Continue the mailing-list reply about adding a VM type field to x86 KVM from the point where it stops.

Reading passage:

—————

Re: [PATCH v12 5/6] KVM: x86: Introduce vm_type to differentiate default VMs from confidential VMs

From: Zhi Wang
Date: Tue Apr 11 2023 - 06:09:22 EST


On Tue, 28 Feb 2023 17:19:15 -0800
isaku.yamahata@xxxxxxxxx wrote:

> From: Sean Christopherson <sean.j.christopherson@xxxxxxxxx>
>
> Unlike default VMs, confidential VMs (Intel TDX and AMD SEV-ES) don't allow
> some operations (e.g., memory read/write, register state access, etc).
>
> Introduce vm_type to track the type of the VM to x86 KVM. Other arch KVMs
> already use vm_type, KVM_INIT_VM accepts vm_type, and x86 KVM callback
> vm_init accepts vm_type. So follow them. Further, a different policy can
> be made based on vm_type. Define KVM_X86_DEFAULT_VM for default VM as
> default and define KVM_X86_TDX_VM for Intel TDX VM. The wrapper function
> will be defined as "bool is_td(kvm) { return vm_type == VM_TYPE_TDX; }"
>

Where is the KVM_X86_TDX_VM? It seems the comments are out of date. I guess
KVM_X86_PROTECTED_VM means a generic CC VM now, not specifically to SNP
or TDX.

Is it possible to have an additional vendor (TDX/SNP) VM type besides
KVM_X86_PROTECTED_VM? Although QEMU knows if SEV driver is existing or not
in a system by checking "/dev/sev", the only way it can know if KVM supports
SNP is to check KVM_X86_PROTECTED_VM through the KVM_CAP_VM_TYPES. For TDX,
QEMU only sees KVM_X86_PROTECTED_VM is set and !SEV_DRIVER. This doesn't
seems very clear to QEMU.

Is it better to split the bits in vm_type into two parts of bit fields: a.
generic part: (KVM_X86_{DEFAULT,PROTECTED}_VM). b. vendor part:
KVM_X86_{TDX,SNP}_PROTECTED_VM?

The KVM can still use KVM_X86_PROTECTED_VM in the code flow to deal with non-
vendor specific matter.

When QEMU queries the KVM_CAP_VM_TYPES, besides checking the vm_type in kvm_x86_is_vm_type_supported, KVM also let the vendor callback to set the
KVM_X86_{TDX,SNP}_PROTECTED_VM in the vendor part. Then QEMU would receive a
cap return value with (KVM_X86_PROTECTED_VM | KVM_X86_{TDX,SNP}_PROTECTED_VM)
and immediately know which bunch of the ioctls {TDX/SNP} are available in KVM.

> Add a capability KVM_CAP_VM_TYPES to effectively allow device model,
> e.g. qemu, to query what VM types are supported by KVM. This (introduce a
> new capability and add vm_type) is chosen to align with other arch KVMs
> that have VM types already. Other arch KVMs use different names to query
> supported vm types and there is no common name for it, so new name was
> chosen.

—————

Information shown:
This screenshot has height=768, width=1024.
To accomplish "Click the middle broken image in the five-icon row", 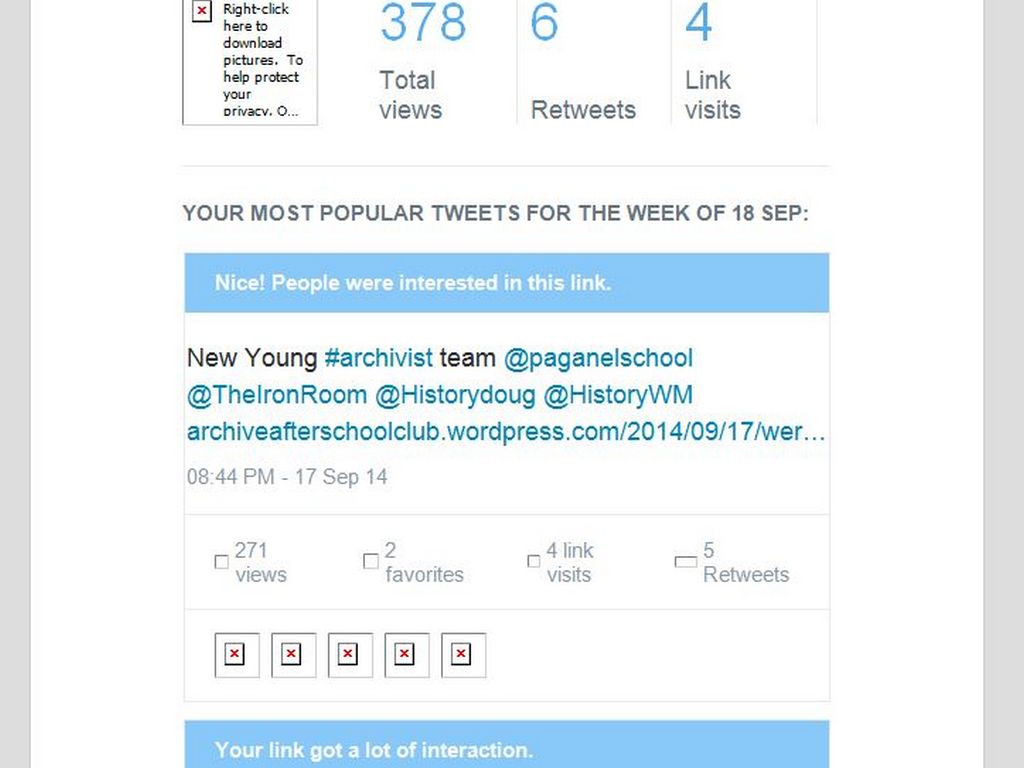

—————

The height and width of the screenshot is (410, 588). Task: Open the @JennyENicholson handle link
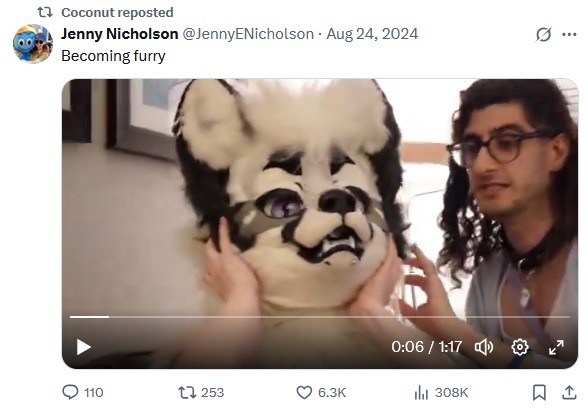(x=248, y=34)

—————

Task response:
>
> Co-developed-by: Xiaoyao Li <xiaoyao.li@xxxxxxxxx>
> Signed-off-by: Xiaoyao Li <xiaoyao.li@xxxxxxxxx>
> Signed-off-by: Sean Christopherson <sean.j.christopherson@xxxxxxxxx>
> Signed-off-by: Isaku Yamahata <isaku.yamahata@xxxxxxxxx>
> Reviewed-by: Paolo Bonzini <pbonzini@xxxxxxxxxx>
> ---
> Documentation/virt/kvm/api.rst | 4 +++-
> arch/x86/include/asm/kvm-x86-ops.h | 1 +
> arch/x86/include/asm/kvm_host.h | 1 +
> arch/x86/kvm/svm/svm.c | 7 +++++++
> arch/x86/kvm/vmx/main.c | 1 +
> arch/x86/kvm/vmx/vmx.c | 5 +++++
> arch/x86/kvm/vmx/x86_ops.h | 1 +
> arch/x86/kvm/x86.c | 8 +++++++-
> arch/x86/kvm/x86.h | 2 ++
> tools/arch/x86/include/uapi/asm/kvm.h | 3 +++
> tools/include/uapi/linux/kvm.h | 1 +
> 11 files changed, 32 insertions(+), 2 deletions(-)
>
> diff --git a/Documentation/virt/kvm/api.rst b/Documentation/virt/kvm/api.rst
> index 191aabc3af8c..fbff5cd6e404 100644
> --- a/Documentation/virt/kvm/api.rst
> +++ b/Documentation/virt/kvm/api.rst
> @@ -150,7 +150,9 @@ You probably want to use 0 as machine type.
> X86:
> ^^^^
>
> -Supported X86 VM types can be queried via KVM_CAP_VM_TYPES.
> +Supported X86 VM types can be queried via KVM_CAP_VM_TYPES, which returns the
> +bitmap of supported vm types. The 1-setting of bit @n means vm type with value
> +@n is supported.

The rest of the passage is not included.